------ RAW DATA ------

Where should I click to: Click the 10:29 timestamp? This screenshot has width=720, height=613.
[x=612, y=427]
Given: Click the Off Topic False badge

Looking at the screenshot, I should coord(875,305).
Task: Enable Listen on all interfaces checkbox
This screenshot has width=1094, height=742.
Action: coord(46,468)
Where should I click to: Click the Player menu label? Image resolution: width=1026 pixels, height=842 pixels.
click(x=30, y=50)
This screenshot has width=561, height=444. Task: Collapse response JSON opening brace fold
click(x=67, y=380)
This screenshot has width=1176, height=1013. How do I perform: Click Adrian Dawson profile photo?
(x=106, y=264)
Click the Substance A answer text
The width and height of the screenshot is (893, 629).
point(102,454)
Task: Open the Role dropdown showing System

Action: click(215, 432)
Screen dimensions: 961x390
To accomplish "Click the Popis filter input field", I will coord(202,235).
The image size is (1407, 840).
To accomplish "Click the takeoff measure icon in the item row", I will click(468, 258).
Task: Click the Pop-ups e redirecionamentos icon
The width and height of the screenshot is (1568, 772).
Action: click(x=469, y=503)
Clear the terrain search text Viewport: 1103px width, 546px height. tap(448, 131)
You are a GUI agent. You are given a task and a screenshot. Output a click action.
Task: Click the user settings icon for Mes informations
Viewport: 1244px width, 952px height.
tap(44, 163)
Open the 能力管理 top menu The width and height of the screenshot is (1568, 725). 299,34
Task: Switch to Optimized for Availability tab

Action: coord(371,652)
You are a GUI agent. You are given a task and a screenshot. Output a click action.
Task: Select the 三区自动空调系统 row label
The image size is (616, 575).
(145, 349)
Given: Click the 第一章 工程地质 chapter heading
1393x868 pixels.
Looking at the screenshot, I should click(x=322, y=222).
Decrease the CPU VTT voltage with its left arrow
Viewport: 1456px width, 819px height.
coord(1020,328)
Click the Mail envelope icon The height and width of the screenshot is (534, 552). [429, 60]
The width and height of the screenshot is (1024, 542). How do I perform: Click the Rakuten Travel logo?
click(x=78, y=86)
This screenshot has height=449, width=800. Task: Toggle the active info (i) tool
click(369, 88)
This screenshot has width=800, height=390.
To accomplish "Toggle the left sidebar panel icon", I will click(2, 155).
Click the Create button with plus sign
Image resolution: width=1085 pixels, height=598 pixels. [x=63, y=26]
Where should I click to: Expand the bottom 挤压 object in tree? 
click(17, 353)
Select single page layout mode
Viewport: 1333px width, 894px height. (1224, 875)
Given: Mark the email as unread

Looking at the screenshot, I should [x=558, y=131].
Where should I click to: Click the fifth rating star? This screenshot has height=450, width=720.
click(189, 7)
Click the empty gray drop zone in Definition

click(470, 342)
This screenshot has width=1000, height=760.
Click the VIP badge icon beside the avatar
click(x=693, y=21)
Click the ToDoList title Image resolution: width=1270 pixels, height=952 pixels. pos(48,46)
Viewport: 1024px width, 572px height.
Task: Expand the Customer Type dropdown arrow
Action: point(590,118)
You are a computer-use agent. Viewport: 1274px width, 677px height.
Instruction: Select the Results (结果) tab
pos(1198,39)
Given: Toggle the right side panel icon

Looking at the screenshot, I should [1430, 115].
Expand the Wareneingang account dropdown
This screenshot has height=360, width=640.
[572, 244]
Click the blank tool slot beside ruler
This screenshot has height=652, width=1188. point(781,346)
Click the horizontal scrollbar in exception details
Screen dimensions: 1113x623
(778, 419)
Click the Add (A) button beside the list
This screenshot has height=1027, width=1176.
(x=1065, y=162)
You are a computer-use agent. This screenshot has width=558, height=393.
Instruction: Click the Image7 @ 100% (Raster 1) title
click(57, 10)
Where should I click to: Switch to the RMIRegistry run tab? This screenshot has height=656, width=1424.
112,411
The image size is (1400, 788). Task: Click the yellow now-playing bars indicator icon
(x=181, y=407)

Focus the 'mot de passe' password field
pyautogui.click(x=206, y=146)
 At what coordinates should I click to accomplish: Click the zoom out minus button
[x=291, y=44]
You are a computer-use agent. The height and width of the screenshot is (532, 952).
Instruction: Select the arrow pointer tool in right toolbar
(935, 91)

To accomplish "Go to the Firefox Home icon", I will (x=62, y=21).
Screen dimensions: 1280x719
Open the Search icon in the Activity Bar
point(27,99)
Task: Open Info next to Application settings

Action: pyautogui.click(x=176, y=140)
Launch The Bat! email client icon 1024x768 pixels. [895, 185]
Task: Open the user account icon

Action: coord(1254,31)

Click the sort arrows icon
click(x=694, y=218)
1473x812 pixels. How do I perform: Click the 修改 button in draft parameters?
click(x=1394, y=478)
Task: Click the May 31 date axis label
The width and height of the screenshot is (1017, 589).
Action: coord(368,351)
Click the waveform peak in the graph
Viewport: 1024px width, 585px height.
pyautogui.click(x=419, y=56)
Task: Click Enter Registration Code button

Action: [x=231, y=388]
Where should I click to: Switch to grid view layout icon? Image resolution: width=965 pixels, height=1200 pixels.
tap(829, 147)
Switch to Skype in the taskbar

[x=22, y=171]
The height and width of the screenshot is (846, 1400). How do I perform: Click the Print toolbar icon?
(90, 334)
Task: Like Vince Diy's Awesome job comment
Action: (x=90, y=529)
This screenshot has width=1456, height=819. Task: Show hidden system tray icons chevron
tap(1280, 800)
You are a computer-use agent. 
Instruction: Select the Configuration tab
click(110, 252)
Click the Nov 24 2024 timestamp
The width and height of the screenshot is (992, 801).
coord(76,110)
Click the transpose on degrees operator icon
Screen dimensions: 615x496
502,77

------

## SHORT TASK
Reproduce every line of the records above verbatim, from start to finish.

## FINAL ANSWER
Where should I click to: Click the 10:29 timestamp? This screenshot has width=720, height=613.
[x=612, y=427]
Given: Click the Off Topic False badge

Looking at the screenshot, I should coord(875,305).
Task: Enable Listen on all interfaces checkbox
This screenshot has width=1094, height=742.
Action: coord(46,468)
Where should I click to: Click the Player menu label? Image resolution: width=1026 pixels, height=842 pixels.
click(x=30, y=50)
This screenshot has width=561, height=444. Task: Collapse response JSON opening brace fold
click(x=67, y=380)
This screenshot has width=1176, height=1013. How do I perform: Click Adrian Dawson profile photo?
(x=106, y=264)
Click the Substance A answer text
The width and height of the screenshot is (893, 629).
point(102,454)
Task: Open the Role dropdown showing System

Action: click(215, 432)
Screen dimensions: 961x390
To accomplish "Click the Popis filter input field", I will coord(202,235).
The image size is (1407, 840).
To accomplish "Click the takeoff measure icon in the item row", I will click(468, 258).
Task: Click the Pop-ups e redirecionamentos icon
The width and height of the screenshot is (1568, 772).
Action: click(x=469, y=503)
Clear the terrain search text Viewport: 1103px width, 546px height. tap(448, 131)
You are a GUI agent. You are given a task and a screenshot. Output a click action.
Task: Click the user settings icon for Mes informations
Viewport: 1244px width, 952px height.
tap(44, 163)
Open the 能力管理 top menu The width and height of the screenshot is (1568, 725). 299,34
Task: Switch to Optimized for Availability tab

Action: coord(371,652)
You are a GUI agent. You are given a task and a screenshot. Output a click action.
Task: Select the 三区自动空调系统 row label
The image size is (616, 575).
(145, 349)
Given: Click the 第一章 工程地质 chapter heading
1393x868 pixels.
Looking at the screenshot, I should click(x=322, y=222).
Decrease the CPU VTT voltage with its left arrow
Viewport: 1456px width, 819px height.
coord(1020,328)
Click the Mail envelope icon The height and width of the screenshot is (534, 552). [429, 60]
The width and height of the screenshot is (1024, 542). How do I perform: Click the Rakuten Travel logo?
click(x=78, y=86)
This screenshot has height=449, width=800. Task: Toggle the active info (i) tool
click(369, 88)
This screenshot has width=800, height=390.
To accomplish "Toggle the left sidebar panel icon", I will click(2, 155).
Click the Create button with plus sign
Image resolution: width=1085 pixels, height=598 pixels. [x=63, y=26]
Where should I click to: Expand the bottom 挤压 object in tree? 
click(17, 353)
Select single page layout mode
Viewport: 1333px width, 894px height. (1224, 875)
Given: Mark the email as unread

Looking at the screenshot, I should [x=558, y=131].
Where should I click to: Click the fifth rating star? This screenshot has height=450, width=720.
click(189, 7)
Click the empty gray drop zone in Definition

click(470, 342)
This screenshot has width=1000, height=760.
Click the VIP badge icon beside the avatar
click(x=693, y=21)
Click the ToDoList title Image resolution: width=1270 pixels, height=952 pixels. pos(48,46)
Viewport: 1024px width, 572px height.
Task: Expand the Customer Type dropdown arrow
Action: point(590,118)
You are a computer-use agent. Viewport: 1274px width, 677px height.
Instruction: Select the Results (结果) tab
pos(1198,39)
Given: Toggle the right side panel icon

Looking at the screenshot, I should [1430, 115].
Expand the Wareneingang account dropdown
This screenshot has height=360, width=640.
[572, 244]
Click the blank tool slot beside ruler
This screenshot has height=652, width=1188. point(781,346)
Click the horizontal scrollbar in exception details
Screen dimensions: 1113x623
(778, 419)
Click the Add (A) button beside the list
This screenshot has height=1027, width=1176.
(x=1065, y=162)
You are a computer-use agent. This screenshot has width=558, height=393.
Instruction: Click the Image7 @ 100% (Raster 1) title
click(57, 10)
Where should I click to: Switch to the RMIRegistry run tab? This screenshot has height=656, width=1424.
112,411
The image size is (1400, 788). Task: Click the yellow now-playing bars indicator icon
(x=181, y=407)

Focus the 'mot de passe' password field
pyautogui.click(x=206, y=146)
 At what coordinates should I click to accomplish: Click the zoom out minus button
[x=291, y=44]
You are a computer-use agent. The height and width of the screenshot is (532, 952).
Instruction: Select the arrow pointer tool in right toolbar
(935, 91)

To accomplish "Go to the Firefox Home icon", I will (x=62, y=21).
Screen dimensions: 1280x719
Open the Search icon in the Activity Bar
point(27,99)
Task: Open Info next to Application settings

Action: pyautogui.click(x=176, y=140)
Launch The Bat! email client icon 1024x768 pixels. [895, 185]
Task: Open the user account icon

Action: coord(1254,31)

Click the sort arrows icon
click(x=694, y=218)
1473x812 pixels. How do I perform: Click the 修改 button in draft parameters?
click(x=1394, y=478)
Task: Click the May 31 date axis label
The width and height of the screenshot is (1017, 589).
Action: coord(368,351)
Click the waveform peak in the graph
Viewport: 1024px width, 585px height.
pyautogui.click(x=419, y=56)
Task: Click Enter Registration Code button

Action: [x=231, y=388]
Where should I click to: Switch to grid view layout icon? Image resolution: width=965 pixels, height=1200 pixels.
tap(829, 147)
Switch to Skype in the taskbar

[x=22, y=171]
The height and width of the screenshot is (846, 1400). How do I perform: Click the Print toolbar icon?
(90, 334)
Task: Like Vince Diy's Awesome job comment
Action: (x=90, y=529)
This screenshot has width=1456, height=819. Task: Show hidden system tray icons chevron
tap(1280, 800)
You are a computer-use agent. 
Instruction: Select the Configuration tab
click(110, 252)
Click the Nov 24 2024 timestamp
The width and height of the screenshot is (992, 801).
coord(76,110)
Click the transpose on degrees operator icon
Screen dimensions: 615x496
502,77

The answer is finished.